> _What the task asks_
Which of the lines in the listing that follows hold "value"? Pull each one out.

> _Excerpted records_
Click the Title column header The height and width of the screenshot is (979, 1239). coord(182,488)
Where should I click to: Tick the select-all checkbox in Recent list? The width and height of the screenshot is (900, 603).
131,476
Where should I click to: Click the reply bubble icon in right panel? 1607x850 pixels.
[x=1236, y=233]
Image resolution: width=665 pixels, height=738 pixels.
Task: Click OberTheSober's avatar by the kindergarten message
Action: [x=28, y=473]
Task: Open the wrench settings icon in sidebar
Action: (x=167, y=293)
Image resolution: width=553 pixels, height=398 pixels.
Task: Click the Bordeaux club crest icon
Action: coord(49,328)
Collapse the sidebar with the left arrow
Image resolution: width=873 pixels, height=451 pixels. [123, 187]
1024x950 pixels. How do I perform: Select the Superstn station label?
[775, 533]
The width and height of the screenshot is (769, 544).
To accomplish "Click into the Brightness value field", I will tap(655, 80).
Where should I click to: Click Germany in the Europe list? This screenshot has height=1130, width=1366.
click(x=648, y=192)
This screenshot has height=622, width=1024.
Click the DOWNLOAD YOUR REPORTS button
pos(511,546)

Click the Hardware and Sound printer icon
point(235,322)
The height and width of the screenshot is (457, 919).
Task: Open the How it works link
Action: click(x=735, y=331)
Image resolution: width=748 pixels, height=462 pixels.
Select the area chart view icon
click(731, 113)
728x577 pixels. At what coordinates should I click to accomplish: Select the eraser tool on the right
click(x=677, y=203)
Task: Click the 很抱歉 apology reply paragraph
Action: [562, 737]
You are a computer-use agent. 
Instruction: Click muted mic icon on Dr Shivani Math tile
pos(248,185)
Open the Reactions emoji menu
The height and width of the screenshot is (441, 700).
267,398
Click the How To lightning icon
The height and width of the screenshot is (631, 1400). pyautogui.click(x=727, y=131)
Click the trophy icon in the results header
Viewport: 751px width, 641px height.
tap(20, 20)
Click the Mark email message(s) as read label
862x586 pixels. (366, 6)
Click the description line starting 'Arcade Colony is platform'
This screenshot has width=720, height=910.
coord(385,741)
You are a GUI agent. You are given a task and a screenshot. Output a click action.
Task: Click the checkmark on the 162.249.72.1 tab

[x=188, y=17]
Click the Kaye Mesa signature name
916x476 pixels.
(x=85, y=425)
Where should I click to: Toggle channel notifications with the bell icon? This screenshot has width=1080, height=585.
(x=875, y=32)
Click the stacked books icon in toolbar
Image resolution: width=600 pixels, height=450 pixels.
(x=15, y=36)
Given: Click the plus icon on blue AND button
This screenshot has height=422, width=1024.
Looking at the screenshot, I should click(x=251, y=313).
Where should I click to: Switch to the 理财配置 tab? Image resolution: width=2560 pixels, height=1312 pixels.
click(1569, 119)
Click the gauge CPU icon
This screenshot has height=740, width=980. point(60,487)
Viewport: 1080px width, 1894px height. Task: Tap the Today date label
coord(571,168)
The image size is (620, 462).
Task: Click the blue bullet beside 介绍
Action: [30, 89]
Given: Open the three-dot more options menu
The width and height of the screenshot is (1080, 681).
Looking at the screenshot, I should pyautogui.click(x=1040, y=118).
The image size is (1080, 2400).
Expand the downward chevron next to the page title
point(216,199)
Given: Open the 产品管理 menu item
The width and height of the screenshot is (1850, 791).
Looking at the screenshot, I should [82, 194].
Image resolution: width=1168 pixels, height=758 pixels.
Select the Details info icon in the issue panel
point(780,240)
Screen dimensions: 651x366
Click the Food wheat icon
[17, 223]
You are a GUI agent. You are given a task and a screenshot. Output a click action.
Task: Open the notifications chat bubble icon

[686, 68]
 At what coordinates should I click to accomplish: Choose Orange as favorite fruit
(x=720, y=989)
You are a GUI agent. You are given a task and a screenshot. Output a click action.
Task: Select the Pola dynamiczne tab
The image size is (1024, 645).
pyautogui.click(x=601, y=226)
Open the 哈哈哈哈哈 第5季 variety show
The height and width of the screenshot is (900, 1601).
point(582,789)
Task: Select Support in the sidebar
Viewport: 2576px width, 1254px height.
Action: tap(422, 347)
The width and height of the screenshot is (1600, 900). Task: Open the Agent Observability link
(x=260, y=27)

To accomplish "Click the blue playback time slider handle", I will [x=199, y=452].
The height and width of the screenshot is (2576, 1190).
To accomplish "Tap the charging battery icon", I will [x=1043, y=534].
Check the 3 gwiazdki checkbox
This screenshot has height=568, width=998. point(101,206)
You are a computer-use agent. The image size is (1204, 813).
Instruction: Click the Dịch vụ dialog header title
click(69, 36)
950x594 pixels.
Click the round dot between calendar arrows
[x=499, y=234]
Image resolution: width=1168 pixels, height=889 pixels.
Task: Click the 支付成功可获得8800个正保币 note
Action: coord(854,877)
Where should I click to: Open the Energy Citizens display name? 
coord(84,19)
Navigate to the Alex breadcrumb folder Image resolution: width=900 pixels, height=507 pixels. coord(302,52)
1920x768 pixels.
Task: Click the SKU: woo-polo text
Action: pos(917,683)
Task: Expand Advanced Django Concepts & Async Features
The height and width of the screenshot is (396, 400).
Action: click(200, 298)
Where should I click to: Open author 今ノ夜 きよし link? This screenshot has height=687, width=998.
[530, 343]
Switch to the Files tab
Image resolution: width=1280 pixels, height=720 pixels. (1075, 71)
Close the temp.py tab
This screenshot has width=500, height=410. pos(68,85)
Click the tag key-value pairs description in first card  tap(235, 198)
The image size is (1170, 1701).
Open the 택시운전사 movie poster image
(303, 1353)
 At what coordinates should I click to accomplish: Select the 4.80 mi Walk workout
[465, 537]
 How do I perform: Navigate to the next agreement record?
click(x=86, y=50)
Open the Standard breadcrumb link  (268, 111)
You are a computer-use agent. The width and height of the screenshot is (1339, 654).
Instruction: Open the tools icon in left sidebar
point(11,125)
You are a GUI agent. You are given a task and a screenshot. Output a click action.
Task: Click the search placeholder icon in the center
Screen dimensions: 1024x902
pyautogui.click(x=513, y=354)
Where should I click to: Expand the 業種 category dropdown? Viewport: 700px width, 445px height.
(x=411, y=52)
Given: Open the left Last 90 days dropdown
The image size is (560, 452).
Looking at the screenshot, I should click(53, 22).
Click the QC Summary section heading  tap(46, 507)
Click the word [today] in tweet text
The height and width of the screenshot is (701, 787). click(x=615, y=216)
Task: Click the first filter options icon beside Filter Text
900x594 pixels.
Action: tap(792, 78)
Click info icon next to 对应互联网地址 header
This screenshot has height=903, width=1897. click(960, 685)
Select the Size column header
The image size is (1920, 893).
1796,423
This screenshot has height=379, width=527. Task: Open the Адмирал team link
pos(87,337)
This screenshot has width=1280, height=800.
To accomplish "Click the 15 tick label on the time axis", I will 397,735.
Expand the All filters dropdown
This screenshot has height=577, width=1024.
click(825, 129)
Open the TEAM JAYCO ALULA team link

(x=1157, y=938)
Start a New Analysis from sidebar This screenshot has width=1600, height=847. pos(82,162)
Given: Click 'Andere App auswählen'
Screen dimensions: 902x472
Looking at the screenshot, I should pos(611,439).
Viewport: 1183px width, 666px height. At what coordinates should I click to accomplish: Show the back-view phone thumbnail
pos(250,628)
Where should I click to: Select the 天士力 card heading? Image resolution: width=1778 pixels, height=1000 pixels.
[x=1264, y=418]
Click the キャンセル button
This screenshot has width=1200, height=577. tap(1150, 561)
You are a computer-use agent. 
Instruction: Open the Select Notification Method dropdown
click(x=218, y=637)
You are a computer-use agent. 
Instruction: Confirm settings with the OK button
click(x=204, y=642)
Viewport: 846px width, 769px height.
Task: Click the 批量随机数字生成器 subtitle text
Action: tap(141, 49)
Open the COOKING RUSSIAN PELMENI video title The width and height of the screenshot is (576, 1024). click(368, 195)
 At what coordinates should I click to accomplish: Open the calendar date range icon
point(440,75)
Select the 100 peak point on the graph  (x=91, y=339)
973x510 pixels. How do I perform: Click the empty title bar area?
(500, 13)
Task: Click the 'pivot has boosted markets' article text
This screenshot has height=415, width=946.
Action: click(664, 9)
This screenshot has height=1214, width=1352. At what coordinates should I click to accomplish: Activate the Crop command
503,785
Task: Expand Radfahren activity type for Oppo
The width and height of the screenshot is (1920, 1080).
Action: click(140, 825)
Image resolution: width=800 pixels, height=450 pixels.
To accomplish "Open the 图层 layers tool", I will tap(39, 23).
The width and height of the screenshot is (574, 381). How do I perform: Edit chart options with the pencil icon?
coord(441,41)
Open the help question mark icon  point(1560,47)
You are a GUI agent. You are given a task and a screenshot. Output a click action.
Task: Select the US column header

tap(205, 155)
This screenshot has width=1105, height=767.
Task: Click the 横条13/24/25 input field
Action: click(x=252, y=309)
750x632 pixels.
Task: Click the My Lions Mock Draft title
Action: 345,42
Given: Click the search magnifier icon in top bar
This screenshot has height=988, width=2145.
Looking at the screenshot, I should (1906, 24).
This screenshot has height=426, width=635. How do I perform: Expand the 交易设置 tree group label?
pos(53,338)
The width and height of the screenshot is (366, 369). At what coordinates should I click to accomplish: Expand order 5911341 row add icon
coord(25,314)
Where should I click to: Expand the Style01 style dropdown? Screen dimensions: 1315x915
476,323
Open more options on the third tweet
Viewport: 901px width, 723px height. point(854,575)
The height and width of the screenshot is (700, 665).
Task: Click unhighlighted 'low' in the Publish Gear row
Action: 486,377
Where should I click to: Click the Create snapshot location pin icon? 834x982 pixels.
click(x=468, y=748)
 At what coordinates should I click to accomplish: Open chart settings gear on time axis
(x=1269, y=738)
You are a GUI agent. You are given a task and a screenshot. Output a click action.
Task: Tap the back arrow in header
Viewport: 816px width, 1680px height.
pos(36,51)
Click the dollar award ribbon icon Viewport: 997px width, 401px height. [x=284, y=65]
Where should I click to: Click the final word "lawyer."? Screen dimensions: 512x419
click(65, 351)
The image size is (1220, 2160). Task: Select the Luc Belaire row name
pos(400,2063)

> _Response to the exercise_
To accomplish "Click into the Brightness value field", I will tap(655, 80).
Click the tag key-value pairs description in first card  tap(235, 198)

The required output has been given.